Why the Deletion of Article 82 of the MDR Exacerbates the Problem
In addition, the Commission’s proposal also calls for a revision of the classification rules for medical device software (MDSW). Rule 11 in Annex VIII of the MDR is to be amended so that more software falls under Class I, meaning it does not require a Notified Body assessment. This sounds like a simplification, but it carries a risk: If fewer software products are classified as high-risk and regulated accordingly, there could be a growing temptation to use software in clinical trials that falls below the radar of MDR requirements. At the same time, the EU AI Act regulates the classification of high-risk AI in the medical sector from a different angle, leading to a complex coexistence of two regulatory regimes that raises its own questions.
Particularly when it comes to software and AI, the distinction between Articles 62 and 82 of the MDR is therefore likely to be less decisive in the future; rather, the more critical question will be: “Test product or test aid?” This question must be answered earlier in the study design process than has been the case to date.
What this means specifically for sponsors and manufacturers
Regulatory authorities such as the US Food and Drug Administration (FDA) or the European Medicines Agency (EMA) play a crucial role in determining when biological tests are sufficient and when clinical trials are required. These agencies issue guidelines based on the type of product, materials and intended use. Manufacturers are required to follow these guidelines and conduct the appropriate tests before a product can be placed on the market.
Conclusion
The debate surrounding Article 82 of the MDR has long since ceased to be confined to academic research. The real regulatory challenge lies in addressing the use of software and AI in clinical settings within modern drug trials, and this challenge exists regardless of whether the current Commission proposal enters into force as is or in a modified form.

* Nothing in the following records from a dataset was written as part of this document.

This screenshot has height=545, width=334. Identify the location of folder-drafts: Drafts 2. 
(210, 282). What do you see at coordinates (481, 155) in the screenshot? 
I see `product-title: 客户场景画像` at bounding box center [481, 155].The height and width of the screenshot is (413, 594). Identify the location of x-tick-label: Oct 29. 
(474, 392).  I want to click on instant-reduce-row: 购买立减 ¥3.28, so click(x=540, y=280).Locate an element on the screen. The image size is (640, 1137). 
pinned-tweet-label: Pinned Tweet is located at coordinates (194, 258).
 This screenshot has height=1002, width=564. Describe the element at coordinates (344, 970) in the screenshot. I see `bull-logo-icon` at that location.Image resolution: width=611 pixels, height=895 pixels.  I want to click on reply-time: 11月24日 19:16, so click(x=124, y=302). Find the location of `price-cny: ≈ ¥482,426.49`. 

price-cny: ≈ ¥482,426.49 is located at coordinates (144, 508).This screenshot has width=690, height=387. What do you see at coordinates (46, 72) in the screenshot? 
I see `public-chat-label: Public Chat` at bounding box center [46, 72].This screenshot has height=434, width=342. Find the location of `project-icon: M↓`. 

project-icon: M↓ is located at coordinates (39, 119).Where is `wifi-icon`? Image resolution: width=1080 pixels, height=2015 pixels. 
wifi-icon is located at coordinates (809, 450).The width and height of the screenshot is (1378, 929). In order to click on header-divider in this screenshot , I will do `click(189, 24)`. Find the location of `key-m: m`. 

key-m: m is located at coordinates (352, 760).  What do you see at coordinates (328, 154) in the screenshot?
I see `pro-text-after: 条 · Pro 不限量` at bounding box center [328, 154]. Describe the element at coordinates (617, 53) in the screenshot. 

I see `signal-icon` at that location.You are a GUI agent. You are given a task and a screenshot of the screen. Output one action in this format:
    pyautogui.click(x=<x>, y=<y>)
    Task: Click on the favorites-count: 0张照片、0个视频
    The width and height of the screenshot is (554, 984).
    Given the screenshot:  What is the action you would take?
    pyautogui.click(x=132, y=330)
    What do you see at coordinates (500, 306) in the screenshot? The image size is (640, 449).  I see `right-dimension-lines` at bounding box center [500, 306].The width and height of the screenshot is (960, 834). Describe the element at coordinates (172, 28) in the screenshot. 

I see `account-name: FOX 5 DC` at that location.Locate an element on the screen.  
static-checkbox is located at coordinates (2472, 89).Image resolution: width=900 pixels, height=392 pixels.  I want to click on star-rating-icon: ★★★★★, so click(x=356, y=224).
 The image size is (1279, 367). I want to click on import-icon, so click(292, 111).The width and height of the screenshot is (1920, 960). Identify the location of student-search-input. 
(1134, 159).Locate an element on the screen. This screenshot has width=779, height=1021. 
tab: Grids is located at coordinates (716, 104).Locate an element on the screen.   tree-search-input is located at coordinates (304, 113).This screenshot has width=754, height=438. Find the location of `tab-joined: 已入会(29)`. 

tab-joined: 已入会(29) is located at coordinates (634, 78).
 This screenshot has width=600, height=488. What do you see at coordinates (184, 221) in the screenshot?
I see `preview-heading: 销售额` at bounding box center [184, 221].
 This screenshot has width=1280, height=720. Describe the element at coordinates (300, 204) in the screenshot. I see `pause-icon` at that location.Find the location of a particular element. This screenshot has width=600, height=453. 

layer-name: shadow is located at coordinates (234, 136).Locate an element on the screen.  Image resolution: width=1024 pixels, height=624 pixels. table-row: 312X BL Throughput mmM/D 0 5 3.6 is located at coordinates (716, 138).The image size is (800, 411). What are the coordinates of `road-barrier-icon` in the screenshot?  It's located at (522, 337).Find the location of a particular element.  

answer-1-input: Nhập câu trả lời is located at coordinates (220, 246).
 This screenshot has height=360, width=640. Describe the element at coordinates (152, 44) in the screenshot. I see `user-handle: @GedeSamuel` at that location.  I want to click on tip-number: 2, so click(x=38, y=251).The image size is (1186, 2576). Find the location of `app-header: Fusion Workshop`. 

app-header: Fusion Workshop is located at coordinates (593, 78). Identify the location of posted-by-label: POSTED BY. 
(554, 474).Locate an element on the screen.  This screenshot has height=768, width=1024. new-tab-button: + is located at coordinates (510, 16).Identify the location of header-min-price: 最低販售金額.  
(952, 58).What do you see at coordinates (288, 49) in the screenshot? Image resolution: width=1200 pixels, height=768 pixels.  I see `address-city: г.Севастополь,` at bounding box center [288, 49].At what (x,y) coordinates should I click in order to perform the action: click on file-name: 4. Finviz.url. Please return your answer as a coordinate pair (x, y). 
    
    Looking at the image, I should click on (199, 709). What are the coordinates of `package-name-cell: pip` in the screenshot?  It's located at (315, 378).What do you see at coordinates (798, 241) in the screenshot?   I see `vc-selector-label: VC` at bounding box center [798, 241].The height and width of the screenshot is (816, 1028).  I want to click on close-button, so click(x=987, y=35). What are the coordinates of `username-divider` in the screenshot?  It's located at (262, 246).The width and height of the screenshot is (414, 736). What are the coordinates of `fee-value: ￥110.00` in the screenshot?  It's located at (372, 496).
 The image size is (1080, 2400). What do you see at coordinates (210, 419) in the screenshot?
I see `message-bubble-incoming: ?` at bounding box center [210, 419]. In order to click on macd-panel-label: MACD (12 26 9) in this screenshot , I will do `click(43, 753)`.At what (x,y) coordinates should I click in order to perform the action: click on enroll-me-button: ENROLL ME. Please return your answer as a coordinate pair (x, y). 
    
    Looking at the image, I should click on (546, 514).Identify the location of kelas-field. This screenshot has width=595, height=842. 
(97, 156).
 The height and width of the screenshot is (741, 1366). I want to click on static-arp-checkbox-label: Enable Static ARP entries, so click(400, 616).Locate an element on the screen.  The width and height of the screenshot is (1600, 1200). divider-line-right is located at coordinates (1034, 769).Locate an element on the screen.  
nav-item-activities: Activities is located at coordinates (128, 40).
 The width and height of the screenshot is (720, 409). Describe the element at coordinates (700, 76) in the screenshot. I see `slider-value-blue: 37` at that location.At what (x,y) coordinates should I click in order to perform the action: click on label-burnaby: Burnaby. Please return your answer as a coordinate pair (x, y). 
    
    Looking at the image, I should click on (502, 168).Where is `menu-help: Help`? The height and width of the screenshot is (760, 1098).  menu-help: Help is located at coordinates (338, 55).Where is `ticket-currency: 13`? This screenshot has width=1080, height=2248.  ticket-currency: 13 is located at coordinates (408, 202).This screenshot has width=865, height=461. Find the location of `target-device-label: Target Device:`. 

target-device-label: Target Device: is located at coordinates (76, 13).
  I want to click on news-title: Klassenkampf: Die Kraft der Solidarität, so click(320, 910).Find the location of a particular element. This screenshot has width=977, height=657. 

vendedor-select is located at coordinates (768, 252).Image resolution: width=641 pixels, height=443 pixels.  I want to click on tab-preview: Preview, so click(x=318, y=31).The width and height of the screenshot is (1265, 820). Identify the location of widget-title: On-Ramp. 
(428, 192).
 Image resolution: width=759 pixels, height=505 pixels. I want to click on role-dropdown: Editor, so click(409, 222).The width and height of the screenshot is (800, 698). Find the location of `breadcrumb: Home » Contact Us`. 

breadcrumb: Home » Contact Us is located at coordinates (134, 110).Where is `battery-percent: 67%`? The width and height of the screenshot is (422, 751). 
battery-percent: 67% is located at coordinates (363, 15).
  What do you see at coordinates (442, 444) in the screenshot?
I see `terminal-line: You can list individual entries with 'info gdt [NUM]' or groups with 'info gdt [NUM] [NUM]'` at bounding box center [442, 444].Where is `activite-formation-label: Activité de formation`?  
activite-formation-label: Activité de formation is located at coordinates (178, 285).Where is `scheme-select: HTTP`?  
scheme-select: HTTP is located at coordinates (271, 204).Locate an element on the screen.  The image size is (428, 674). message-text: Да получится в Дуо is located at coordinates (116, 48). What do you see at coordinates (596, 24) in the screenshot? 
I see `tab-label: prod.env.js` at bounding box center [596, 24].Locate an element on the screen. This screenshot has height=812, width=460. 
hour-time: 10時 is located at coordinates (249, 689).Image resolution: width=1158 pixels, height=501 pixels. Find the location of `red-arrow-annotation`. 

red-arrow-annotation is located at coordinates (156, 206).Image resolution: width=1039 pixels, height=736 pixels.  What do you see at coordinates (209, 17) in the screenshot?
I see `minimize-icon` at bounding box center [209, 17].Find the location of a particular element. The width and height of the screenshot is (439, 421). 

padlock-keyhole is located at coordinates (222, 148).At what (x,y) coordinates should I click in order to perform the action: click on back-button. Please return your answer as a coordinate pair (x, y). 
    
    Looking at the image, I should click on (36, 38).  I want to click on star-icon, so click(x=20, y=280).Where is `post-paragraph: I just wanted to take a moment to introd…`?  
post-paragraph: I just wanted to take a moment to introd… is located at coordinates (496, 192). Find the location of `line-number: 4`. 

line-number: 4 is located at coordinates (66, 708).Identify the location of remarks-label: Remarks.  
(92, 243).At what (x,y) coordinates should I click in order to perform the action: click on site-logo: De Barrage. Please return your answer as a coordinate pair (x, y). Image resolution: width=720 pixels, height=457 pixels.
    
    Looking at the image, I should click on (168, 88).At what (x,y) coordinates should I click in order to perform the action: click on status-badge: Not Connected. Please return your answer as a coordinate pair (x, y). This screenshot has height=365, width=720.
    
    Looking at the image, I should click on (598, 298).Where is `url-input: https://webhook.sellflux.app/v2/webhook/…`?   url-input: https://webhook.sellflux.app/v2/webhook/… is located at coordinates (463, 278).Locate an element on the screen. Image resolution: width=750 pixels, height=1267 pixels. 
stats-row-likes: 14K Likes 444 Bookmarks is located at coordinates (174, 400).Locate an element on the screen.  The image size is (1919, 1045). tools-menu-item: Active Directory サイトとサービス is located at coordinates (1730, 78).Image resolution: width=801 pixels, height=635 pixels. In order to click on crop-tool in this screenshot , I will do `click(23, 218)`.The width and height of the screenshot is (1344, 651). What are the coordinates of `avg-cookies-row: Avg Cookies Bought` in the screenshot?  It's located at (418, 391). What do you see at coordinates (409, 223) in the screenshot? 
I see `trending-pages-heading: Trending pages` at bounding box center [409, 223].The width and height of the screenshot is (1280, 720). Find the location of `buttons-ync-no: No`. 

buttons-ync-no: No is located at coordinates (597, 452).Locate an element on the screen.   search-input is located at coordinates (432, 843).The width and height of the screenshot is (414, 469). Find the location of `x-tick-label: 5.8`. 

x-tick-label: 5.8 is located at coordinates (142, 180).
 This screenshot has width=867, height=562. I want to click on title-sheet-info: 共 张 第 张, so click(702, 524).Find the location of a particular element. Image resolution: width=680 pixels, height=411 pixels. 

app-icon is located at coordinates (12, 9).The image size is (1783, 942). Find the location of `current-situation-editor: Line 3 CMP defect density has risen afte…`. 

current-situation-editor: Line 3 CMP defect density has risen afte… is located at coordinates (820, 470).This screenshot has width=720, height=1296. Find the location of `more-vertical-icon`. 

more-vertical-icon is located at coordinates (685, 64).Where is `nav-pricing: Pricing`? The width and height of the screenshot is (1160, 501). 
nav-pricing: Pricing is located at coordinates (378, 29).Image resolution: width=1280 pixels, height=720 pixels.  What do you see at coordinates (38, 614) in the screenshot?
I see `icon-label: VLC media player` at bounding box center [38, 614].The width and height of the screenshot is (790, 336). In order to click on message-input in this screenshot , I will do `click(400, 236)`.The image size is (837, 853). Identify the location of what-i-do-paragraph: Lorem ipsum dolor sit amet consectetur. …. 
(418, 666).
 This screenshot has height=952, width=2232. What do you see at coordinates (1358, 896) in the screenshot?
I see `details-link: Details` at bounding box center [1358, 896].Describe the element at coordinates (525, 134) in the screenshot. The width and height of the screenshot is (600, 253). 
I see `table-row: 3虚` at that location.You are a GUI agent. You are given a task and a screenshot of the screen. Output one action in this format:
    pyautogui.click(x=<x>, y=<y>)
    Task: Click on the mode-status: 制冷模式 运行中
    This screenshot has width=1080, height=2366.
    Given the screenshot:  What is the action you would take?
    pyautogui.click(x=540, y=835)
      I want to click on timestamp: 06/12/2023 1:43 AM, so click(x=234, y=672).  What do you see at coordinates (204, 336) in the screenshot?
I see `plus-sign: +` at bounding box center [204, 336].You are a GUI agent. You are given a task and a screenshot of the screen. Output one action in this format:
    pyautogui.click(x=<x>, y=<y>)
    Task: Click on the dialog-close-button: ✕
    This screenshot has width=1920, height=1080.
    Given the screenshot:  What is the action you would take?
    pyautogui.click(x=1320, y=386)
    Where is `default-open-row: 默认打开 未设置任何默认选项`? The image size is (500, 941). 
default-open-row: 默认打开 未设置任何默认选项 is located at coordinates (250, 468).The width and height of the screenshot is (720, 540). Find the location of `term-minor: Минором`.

The more digital systems are involved in the generation of clinical evidence, the more difficult it becomes to draw a line between a methodological tool and an independent investigational device. Those who fail to address this issue systematically operate in a regulatory gray area that poses risks to data usability, approval, and patient safety.
The planned reform of the MDR could make the distinction between “investigational product” and “investigational device” the most important regulatory decision when planning clinical trials with a digital component. And that is a good reason to address this issue now.